Irish Finance Minister Brian Lenihan has hinted that a decision will be taken on Ireland’s Value-Added Tax rate in the December budget in order to discourage taxpayers from crossing the border to Northern Ireland to take advantage of the UK’s reduced VAT rate of 15%.

Whilst Lenihan noted that the British VAT ‘holiday’ was to come to an end from January 1, 2010, he underscored that the government wanted to deter the Irish taxpayer from crossing the border to avail of lower-priced goods during the Christmas period, as was seen last year, to the detriment of Irish businesses and government coffers.
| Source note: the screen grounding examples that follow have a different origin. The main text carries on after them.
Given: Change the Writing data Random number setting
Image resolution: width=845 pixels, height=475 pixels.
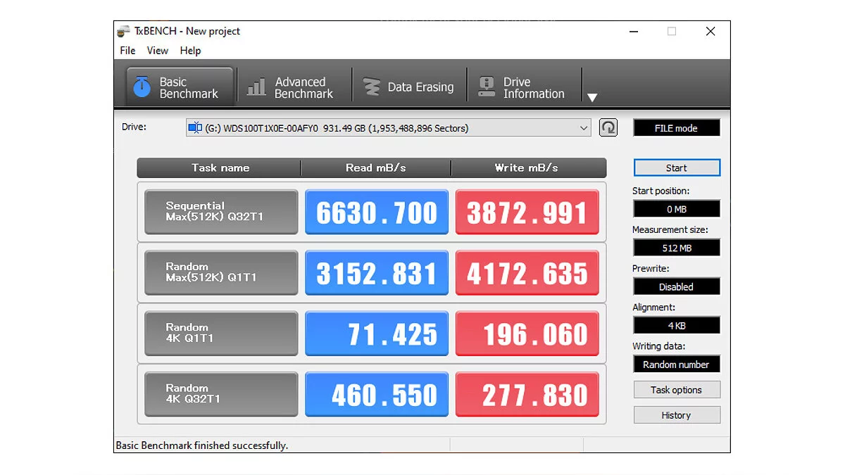Looking at the screenshot, I should coord(676,365).
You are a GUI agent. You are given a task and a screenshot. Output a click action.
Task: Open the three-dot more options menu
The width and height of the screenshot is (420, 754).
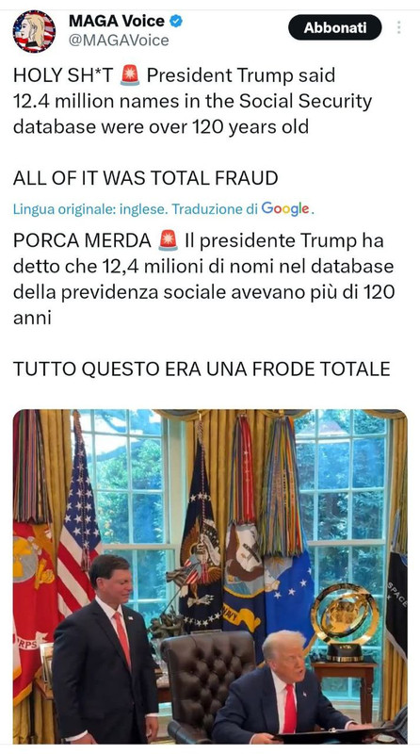[398, 27]
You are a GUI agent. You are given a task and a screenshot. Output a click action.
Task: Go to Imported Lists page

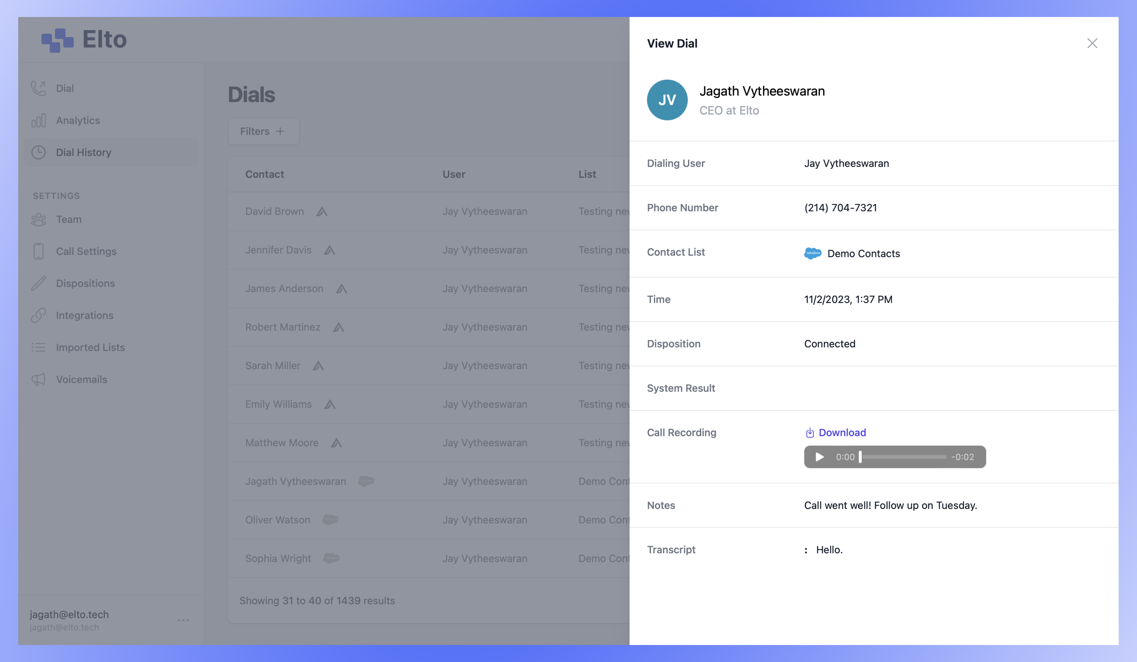[x=90, y=347]
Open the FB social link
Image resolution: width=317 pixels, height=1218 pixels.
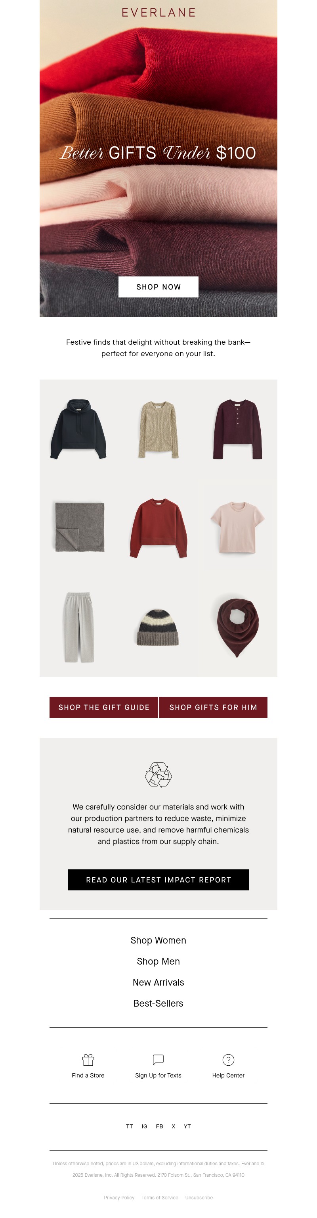[160, 1126]
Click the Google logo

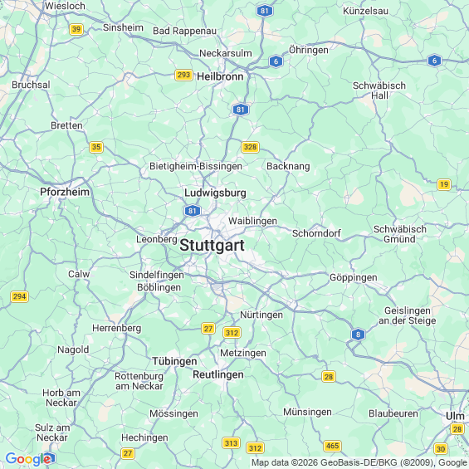point(29,459)
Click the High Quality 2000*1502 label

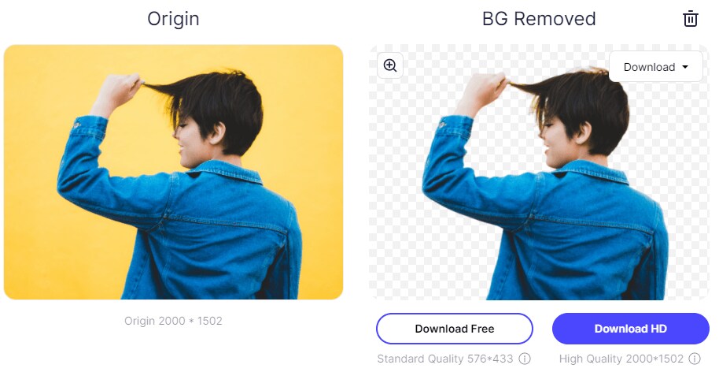(621, 359)
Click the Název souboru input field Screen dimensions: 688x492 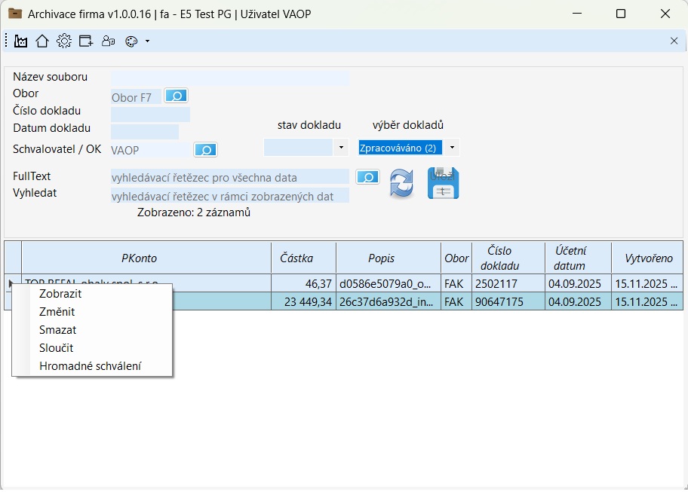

Lenihan observed that the UK budget, which will be presented before December, will allow Ireland time to react in order to ensure that the Republic is competitive with outlets in neighbouring Northern Ireland. Meanwhile the Minister appealed to the Irish populace to shop locally, and support the state.

Lenihan admitted that it was a mistake on the government’s part to increase the VAT rate whilst the UK cut its rate, hinting that the December budget would not contain another hike to VAT.

Instead the Minister may side with a recommendation advocated by Chartered Accountants Ireland, which called for the government to revise its 21.5% rate downward in order to stimulate the economy.

But at a time when the government is faced with the challenge of downsizing its debt by EUR4bn, a significant cut to the VAT rate would appear unlikely.